It seems that the .cookie file has been newly created at the same time fulcrum fails to connect:

# compare to "Mar 15" of OP
pi@debian: $ ls -la | grep .cookie
-rw-r----- 1 bitcoin btcCookie        75 Mar 16 13:04 .cookie

pi@debian: $ bitcoin-cli uptime
7032              # roughly 2h which is consistent with the creation time of the cookie file 

Will investigate why bitcoind shuts itself down. Any thoughts/help is appreciated though.

Going to close this off as it doesn't look like fulcrum is the problem here but handles the matter rather superb!

RequestPrivacy commented 1 year ago

Closing off as not related to fulcrum but rather bitcoind.

cculianu commented 1 year ago

Oh hi I just saw this, sorry for the late reply. What version of bitcoind are you running? I would be curious too if there are bugs in bitcoind. Please let me know anything you discover in this regard, and do let me know the exact version you are running so I can look at it!

Maybe also run bitcoind with -debug=all or something (note: will have lots of log spam in bitcoind's debug.log if you do that!!).

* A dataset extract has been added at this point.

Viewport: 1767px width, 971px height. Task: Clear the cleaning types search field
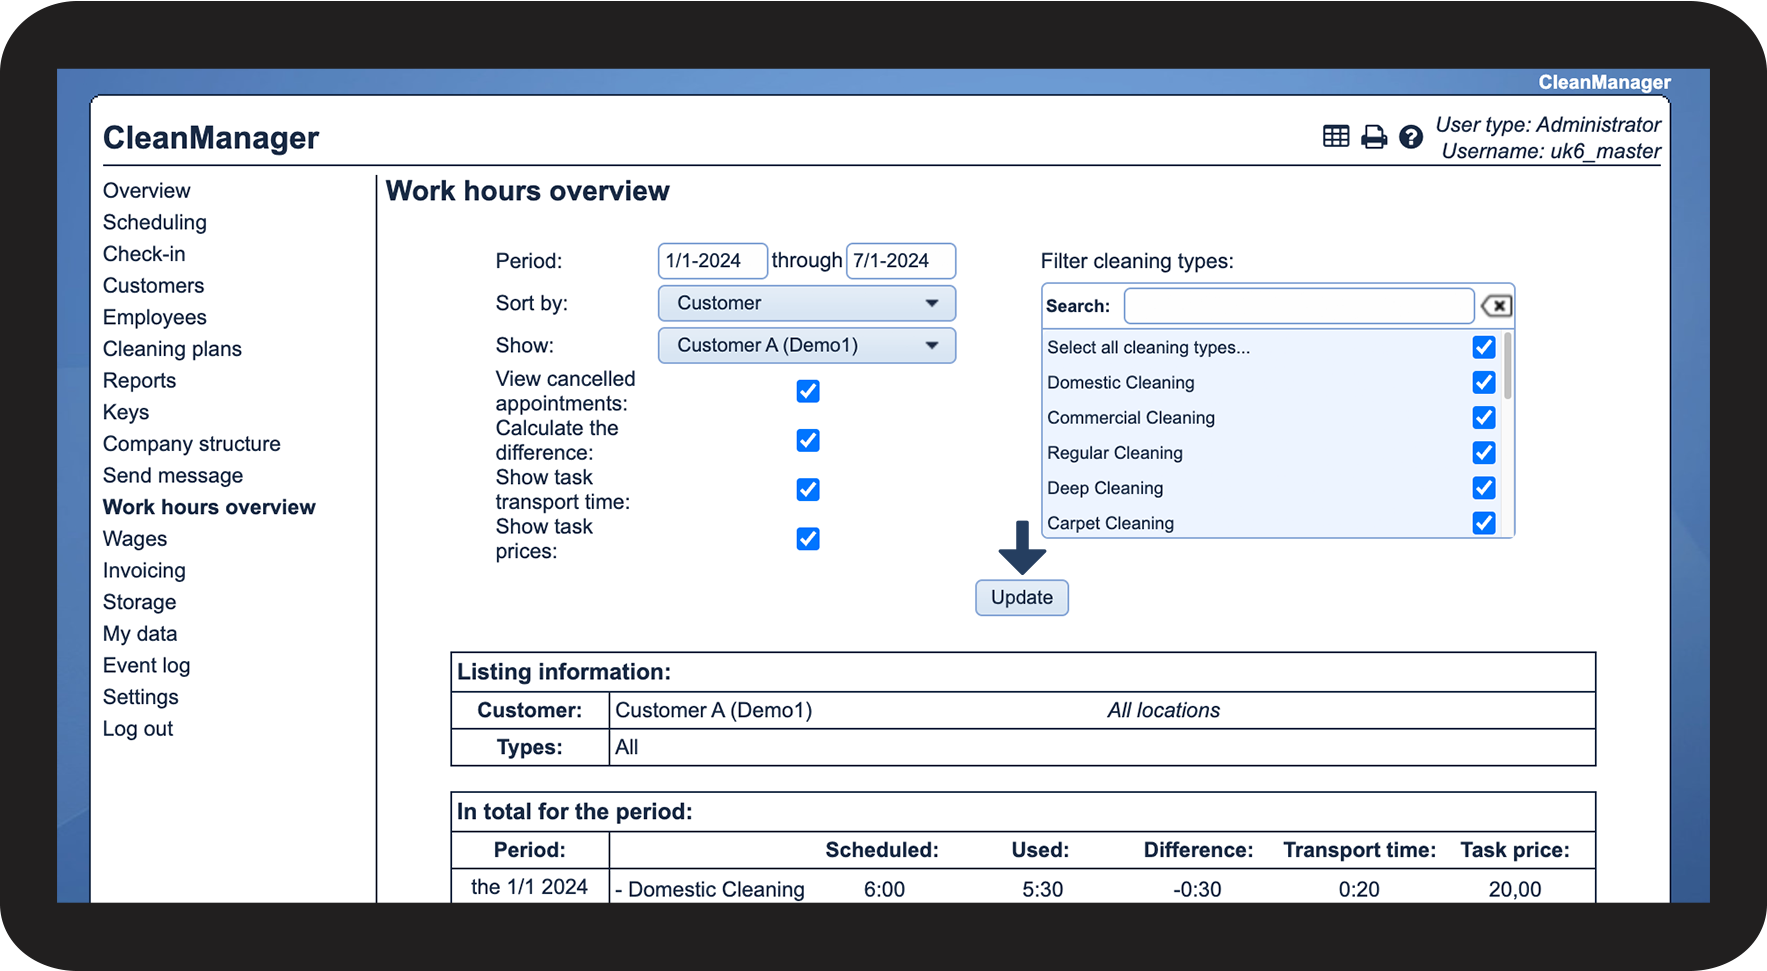pos(1496,306)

RequestPrivacy commented 1 year ago

Thanks for the reply and no worries, the issue is only 1 day old ;)

The version is Bitcoin Core 22.0.0.

pi@debian: $ sudo journalctl -fu bitcoind --since="2023-03-16 12:00:00"

Mar 16 13:04:02 debian systemd[1]: bitcoind.service: Main process exited, code=killed, status=9/KILL
Mar 16 13:04:02 debian systemd[1]: bitcoind.service: Failed with result 'signal'.
Mar 16 13:04:02 debian systemd[1]: bitcoind.service: Consumed 1h 27min 19.471s CPU time.

Something seems to kill bitcoind. I don't think its a bug really, more a limitation of my hardware / the Pi. Decreased the memory consumption with dbcache a bit, maybe its because the pi runs out of RAM?

Will keep you posted and try with more verbose log output.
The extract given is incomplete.